Gasoline and diesel prices advance for second straight week
The U.S. average retail price of regular gasoline increased this week, adding almost a nickel to reach $3.67 per gallon. The average price is $0.99 per gallon higher than last year at this time. The largest increase came on the West Coast where prices gained more than eleven cents per gallon over last week; the average price in region is now $3.86 per gallon, the most expensive in the country. The average price in the Rocky Mountain region gained an even four cents per gallon on the week. Moving east, average prices in the Midwest and on the East Coast rose 3-4 cents per gallon. Rounding out the regions, the Gulf Coast saw prices add about two cents per gallon to remain the least expensive in the country at $3.49 per gallon.
Similar to gasoline, the national average diesel price climbed almost a nickel to $3.87 per gallon. The diesel price is $0.94 per gallon higher than last year at this time. The West Coast average diesel price gained more than seven cents per gallon, the largest regional increase for the week. The Rocky Mountains followed, adding more than five cents to last week’s price, while the Midwest registered an increase of just under five cents per gallon. The East Coast and Gulf Coast each saw price increases of about four cents per gallon.

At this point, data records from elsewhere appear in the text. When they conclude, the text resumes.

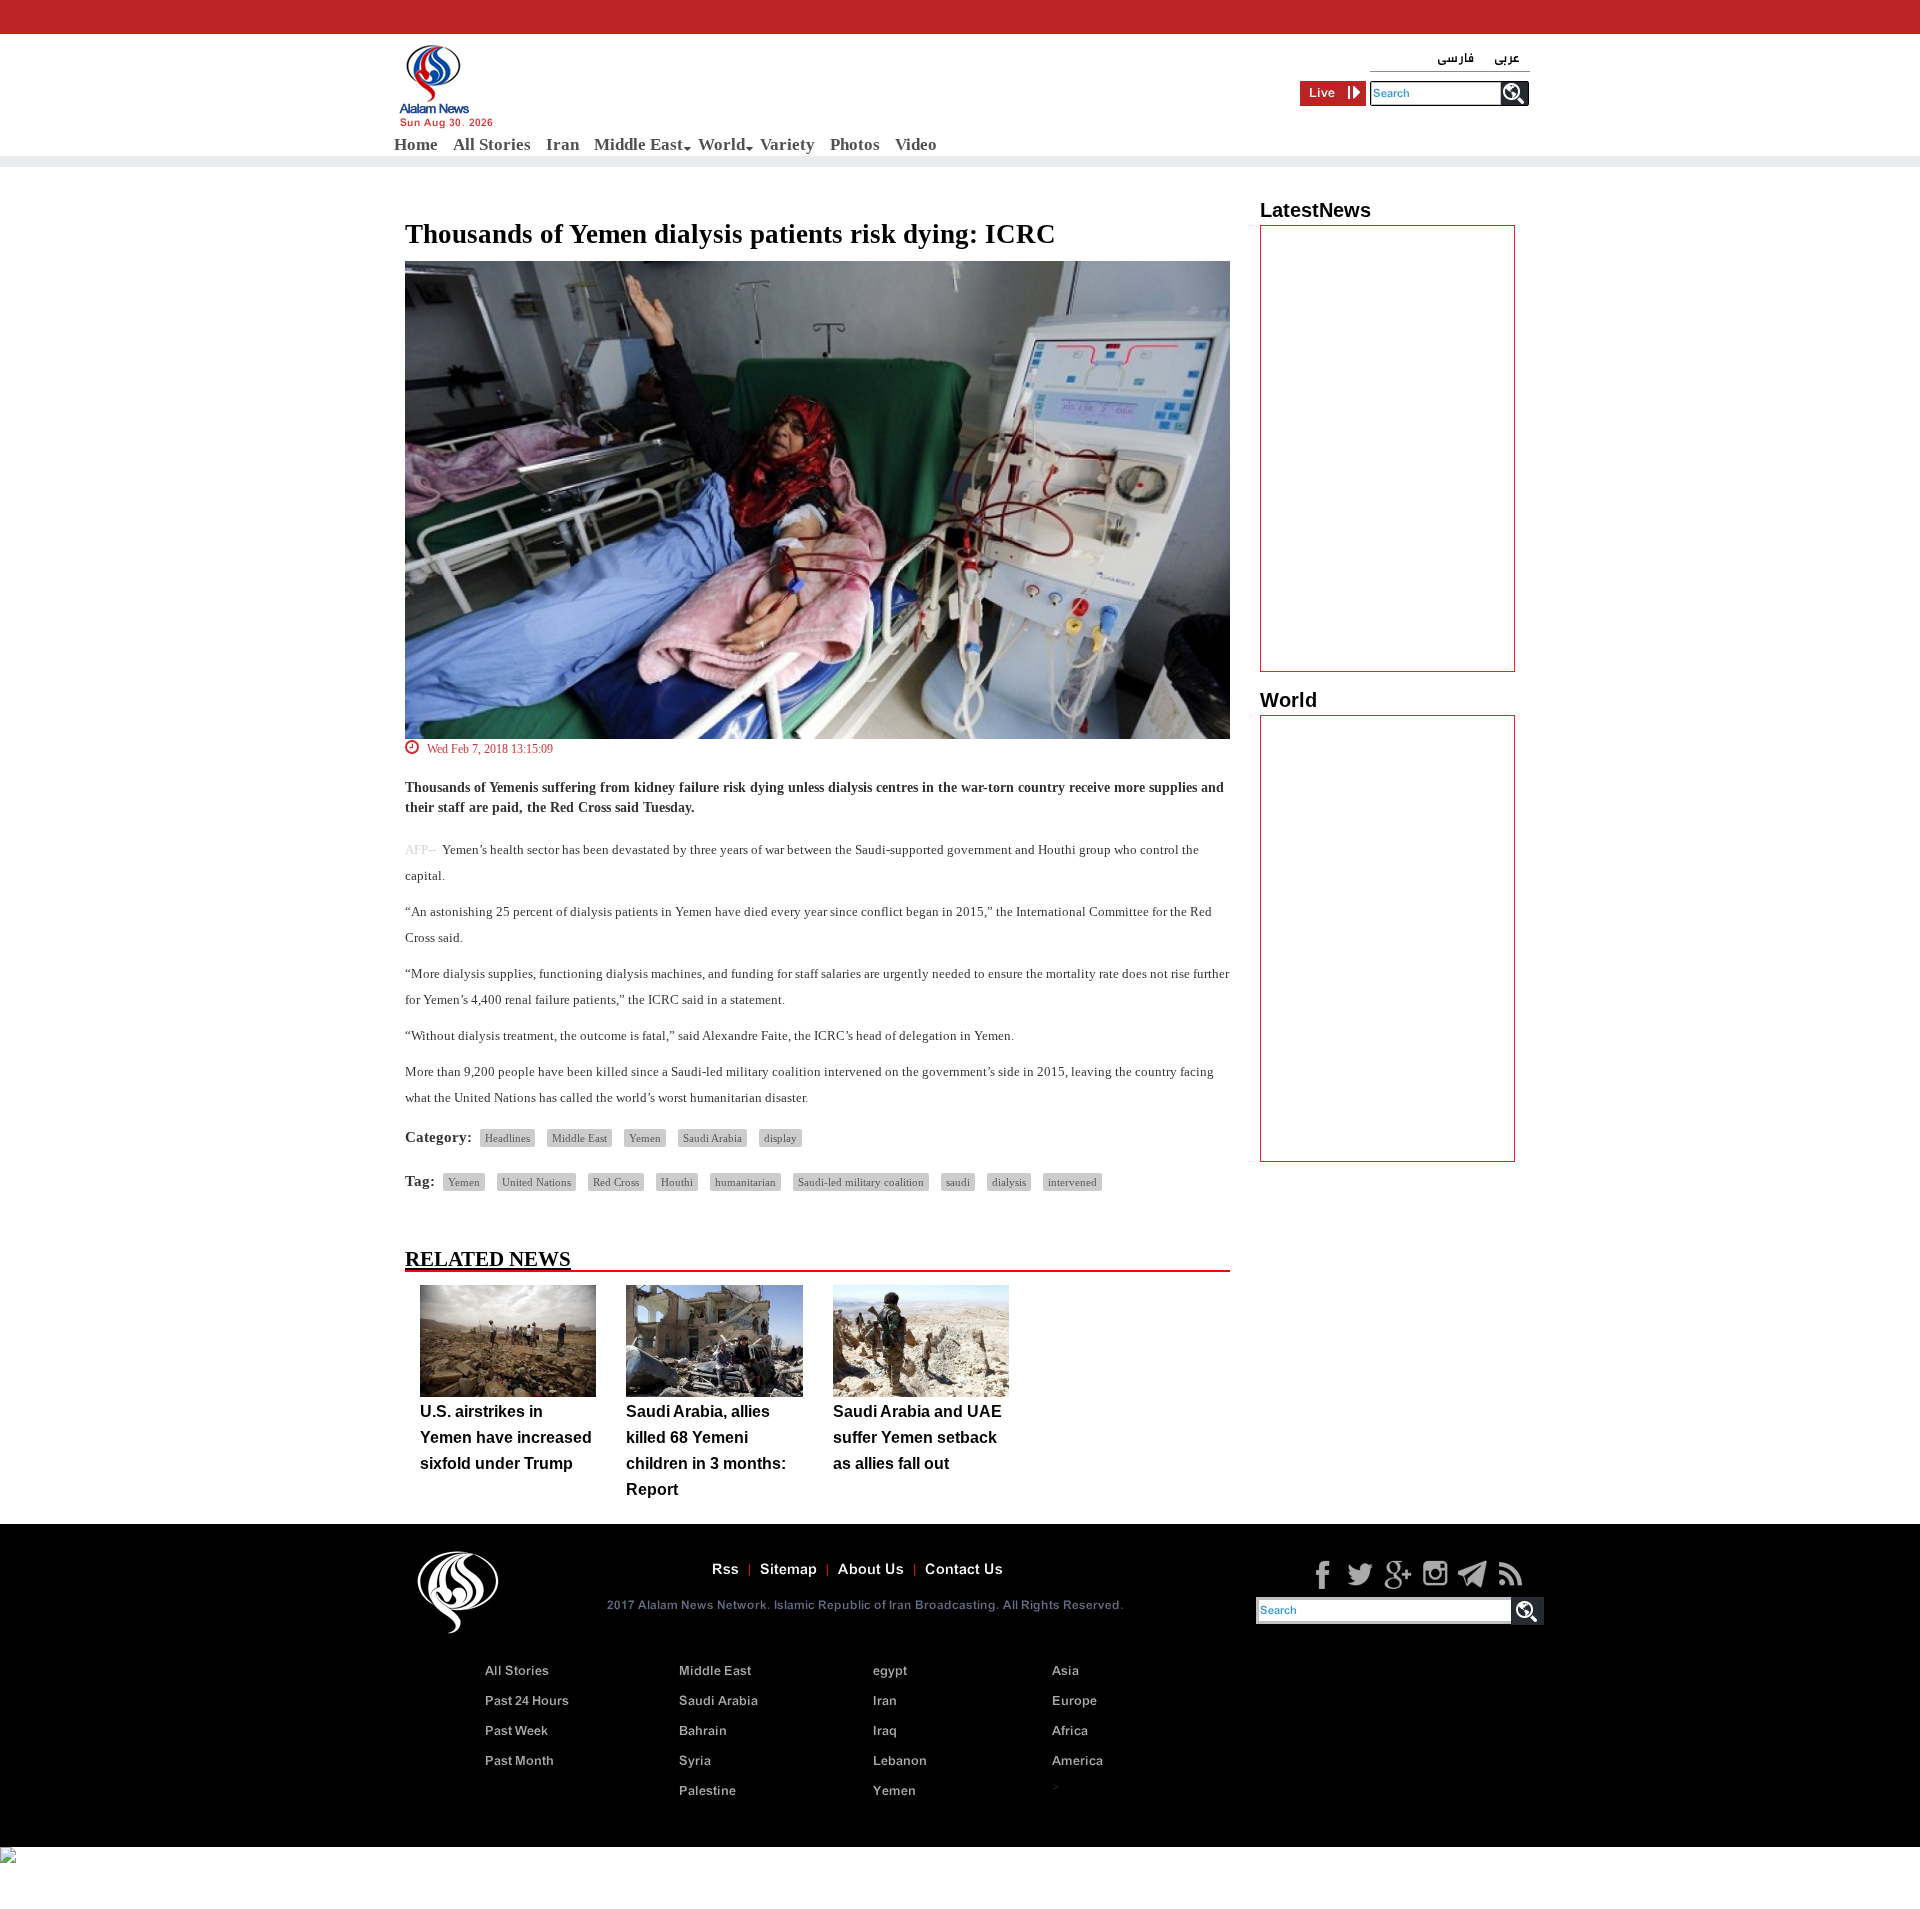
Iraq (885, 1731)
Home (416, 144)
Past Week (516, 1731)
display (780, 1138)
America (1077, 1761)
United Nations (536, 1182)
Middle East (638, 144)
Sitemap (788, 1570)
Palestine (707, 1791)
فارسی (1455, 58)
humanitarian (745, 1182)
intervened (1072, 1182)
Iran (562, 144)
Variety (787, 144)
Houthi (677, 1182)
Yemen (645, 1138)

Propane inventories level out
Last week, U.S. inventories of propane began to level out as the re-stocking season draws to an end. Total U.S. propane stocks drew slightly to end at 53.6 million barrels. Midwest regional propane inventories decreased by 1.1 million barrels, while Gulf Coast stocks increased by 1.0 million barrels. Rocky Mountain/West Coast regional stocks also grew by 0.1 million barrels, while East Coast inventories drew slightly. Propylene non-fuel use inventories represented 5.5 percent of total propane inventories.